* START ENTRIES *

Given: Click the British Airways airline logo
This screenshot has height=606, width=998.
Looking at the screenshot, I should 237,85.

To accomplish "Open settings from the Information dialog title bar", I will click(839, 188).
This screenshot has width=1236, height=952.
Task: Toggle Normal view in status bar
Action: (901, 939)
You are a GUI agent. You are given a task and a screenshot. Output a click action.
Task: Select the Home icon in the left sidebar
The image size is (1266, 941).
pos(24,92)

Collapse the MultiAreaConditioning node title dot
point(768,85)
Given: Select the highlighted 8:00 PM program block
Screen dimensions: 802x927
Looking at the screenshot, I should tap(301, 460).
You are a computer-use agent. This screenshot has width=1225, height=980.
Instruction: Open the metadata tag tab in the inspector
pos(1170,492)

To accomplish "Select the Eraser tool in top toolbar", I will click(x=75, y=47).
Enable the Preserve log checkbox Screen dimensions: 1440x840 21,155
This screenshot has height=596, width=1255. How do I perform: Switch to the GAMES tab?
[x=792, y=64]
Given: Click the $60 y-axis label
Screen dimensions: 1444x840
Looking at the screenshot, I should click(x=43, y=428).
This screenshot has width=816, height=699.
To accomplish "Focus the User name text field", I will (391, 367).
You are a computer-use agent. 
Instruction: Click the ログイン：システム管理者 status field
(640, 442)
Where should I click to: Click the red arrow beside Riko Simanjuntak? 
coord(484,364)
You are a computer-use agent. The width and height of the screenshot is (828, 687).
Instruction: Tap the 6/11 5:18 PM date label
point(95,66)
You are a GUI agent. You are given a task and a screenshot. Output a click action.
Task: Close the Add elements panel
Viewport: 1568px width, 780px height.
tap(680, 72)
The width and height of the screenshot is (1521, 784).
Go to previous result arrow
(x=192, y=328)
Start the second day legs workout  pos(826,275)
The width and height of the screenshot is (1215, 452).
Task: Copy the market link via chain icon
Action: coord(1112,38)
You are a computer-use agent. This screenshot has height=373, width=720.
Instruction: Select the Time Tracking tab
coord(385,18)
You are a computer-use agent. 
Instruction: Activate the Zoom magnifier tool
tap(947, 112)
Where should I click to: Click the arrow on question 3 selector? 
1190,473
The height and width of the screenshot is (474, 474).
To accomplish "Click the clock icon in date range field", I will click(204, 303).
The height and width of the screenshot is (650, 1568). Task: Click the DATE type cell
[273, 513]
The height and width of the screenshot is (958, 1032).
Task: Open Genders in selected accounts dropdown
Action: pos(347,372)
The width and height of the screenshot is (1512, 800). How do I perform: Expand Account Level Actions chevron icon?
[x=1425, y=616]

* END ENTRIES *

• THE REQUEST: Rewrite all of the material above, replacing every "Instruction" with "Command" and keeping everything else the same.

• FULL ANSWER:
Given: Click the British Airways airline logo
This screenshot has height=606, width=998.
Looking at the screenshot, I should 237,85.

To accomplish "Open settings from the Information dialog title bar", I will click(839, 188).
This screenshot has width=1236, height=952.
Task: Toggle Normal view in status bar
Action: (901, 939)
You are a GUI agent. You are given a task and a screenshot. Output a click action.
Task: Select the Home icon in the left sidebar
The image size is (1266, 941).
pos(24,92)

Collapse the MultiAreaConditioning node title dot
point(768,85)
Given: Select the highlighted 8:00 PM program block
Screen dimensions: 802x927
Looking at the screenshot, I should tap(301, 460).
You are a computer-use agent. This screenshot has width=1225, height=980.
Command: Open the metadata tag tab in the inspector
pos(1170,492)

To accomplish "Select the Eraser tool in top toolbar", I will click(x=75, y=47).
Enable the Preserve log checkbox Screen dimensions: 1440x840 21,155
This screenshot has height=596, width=1255. How do I perform: Switch to the GAMES tab?
[x=792, y=64]
Given: Click the $60 y-axis label
Screen dimensions: 1444x840
Looking at the screenshot, I should click(x=43, y=428).
This screenshot has width=816, height=699.
To accomplish "Focus the User name text field", I will (391, 367).
You are a computer-use agent. 
Command: Click the ログイン：システム管理者 status field
(640, 442)
Where should I click to: Click the red arrow beside Riko Simanjuntak? 
coord(484,364)
You are a computer-use agent. The width and height of the screenshot is (828, 687).
Command: Tap the 6/11 5:18 PM date label
point(95,66)
You are a GUI agent. You are given a task and a screenshot. Output a click action.
Task: Close the Add elements panel
Viewport: 1568px width, 780px height.
tap(680, 72)
The width and height of the screenshot is (1521, 784).
Go to previous result arrow
(x=192, y=328)
Start the second day legs workout  pos(826,275)
The width and height of the screenshot is (1215, 452).
Task: Copy the market link via chain icon
Action: coord(1112,38)
You are a computer-use agent. This screenshot has height=373, width=720.
Command: Select the Time Tracking tab
coord(385,18)
You are a computer-use agent. 
Command: Activate the Zoom magnifier tool
tap(947, 112)
Where should I click to: Click the arrow on question 3 selector? 
1190,473
The height and width of the screenshot is (474, 474).
To accomplish "Click the clock icon in date range field", I will click(204, 303).
The height and width of the screenshot is (650, 1568). Task: Click the DATE type cell
[273, 513]
The height and width of the screenshot is (958, 1032).
Task: Open Genders in selected accounts dropdown
Action: pos(347,372)
The width and height of the screenshot is (1512, 800). How do I perform: Expand Account Level Actions chevron icon?
[x=1425, y=616]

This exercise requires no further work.